Search code examples
mysqljsonmongodbsizediskspace

mysql json vs mongo - storage space


I am experiencing an interesting situation and although is not an actual problem, I can't understand why this is happening.

We had a mongo database, consisting mainly of some bulk data stored into an array. Due to the fact that over 90% of the team was familiar with mysql while only a few of us were familiar with mongo, combined with the fact that is not a critical db and all queries are done over 2 of the fields (client or product) we decided to move the data in mysql, in a table like this

[idProduct (bigint unsigned), idClient (bigint unsigned), data (json)]

Where data is a huge json containing hundreds of attributes and their values.

We also partitioned in 100 partitions by a hash over idClient.

PARTITION BY HASH(idClient)
PARTITIONS 100;

All is working fine but I noticed an interesting fact:

The original mongo db had about 70 GB, give or take. The mysql version (containing actually less data because re removed some duplicates that we were using as indexes in mongo) has over 400 GB.

Why does it take so much more space? In theory bson should actually be slightly larger than json (at least in most cases). Even if indexes are larger in mysql... the difference is huge (over 5x).


Solution

  • I did a presentation How to Use JSON in MySQL Wrong (video), in which I imported Stack Overflow data dump into JSON columns in MySQL. I found the data I tested with took 2x to 3x times more space than importing the same data into normal tables and columns using conventional data types for each column.

    JSON uses more space for the same data, for example because it stores integers and dates as strings, and also because it stores key names on every row, instead of just once in the table header.

    That's comparing JSON in MySQL vs. normal columns in MySQL. I'm not sure how MongoDB stores data and why it's so much smaller.
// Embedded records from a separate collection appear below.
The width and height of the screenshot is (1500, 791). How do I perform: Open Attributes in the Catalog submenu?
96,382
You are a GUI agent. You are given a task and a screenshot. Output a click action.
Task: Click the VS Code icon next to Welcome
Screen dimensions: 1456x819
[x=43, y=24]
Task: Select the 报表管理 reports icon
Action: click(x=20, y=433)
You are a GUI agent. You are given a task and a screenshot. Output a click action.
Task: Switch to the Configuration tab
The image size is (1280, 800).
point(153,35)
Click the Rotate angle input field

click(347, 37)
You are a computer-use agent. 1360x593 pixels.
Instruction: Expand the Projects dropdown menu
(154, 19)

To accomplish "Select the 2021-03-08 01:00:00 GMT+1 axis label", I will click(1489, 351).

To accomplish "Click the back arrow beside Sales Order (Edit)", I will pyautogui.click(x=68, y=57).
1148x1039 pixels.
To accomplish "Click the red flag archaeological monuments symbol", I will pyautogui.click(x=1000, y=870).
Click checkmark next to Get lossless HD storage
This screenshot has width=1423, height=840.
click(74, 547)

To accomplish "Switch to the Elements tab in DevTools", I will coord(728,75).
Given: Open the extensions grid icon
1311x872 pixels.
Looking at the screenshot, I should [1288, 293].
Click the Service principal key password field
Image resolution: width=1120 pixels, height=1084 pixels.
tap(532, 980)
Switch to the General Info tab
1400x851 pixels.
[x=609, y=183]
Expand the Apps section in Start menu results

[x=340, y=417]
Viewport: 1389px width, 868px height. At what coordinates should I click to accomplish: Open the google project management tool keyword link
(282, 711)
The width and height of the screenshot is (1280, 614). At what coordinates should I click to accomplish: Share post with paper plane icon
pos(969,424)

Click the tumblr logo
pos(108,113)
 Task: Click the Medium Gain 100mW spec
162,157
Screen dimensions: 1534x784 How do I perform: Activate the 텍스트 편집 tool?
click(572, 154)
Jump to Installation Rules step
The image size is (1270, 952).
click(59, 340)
I have read that MongoDB's WiredTiger engine supports options for compression, and snappy compression is enabled by default since MongoDB 3.0. Maybe you should enable compressed format in MySQL and see if that gives you better storage efficiency.

    JSON in MySQL is stored like TEXT/BLOB data, in that it gets mapped into a set of 16KB pages. Pages are allocated one at a time for the first 32 pages (that is, up to 512KB). If the content is longer than that, further allocation is done in increments of 64 pages (1MB). So it's possible if a single TEXT/BLOB/JSON content is say, 513KB, it would allocate 1.5MB.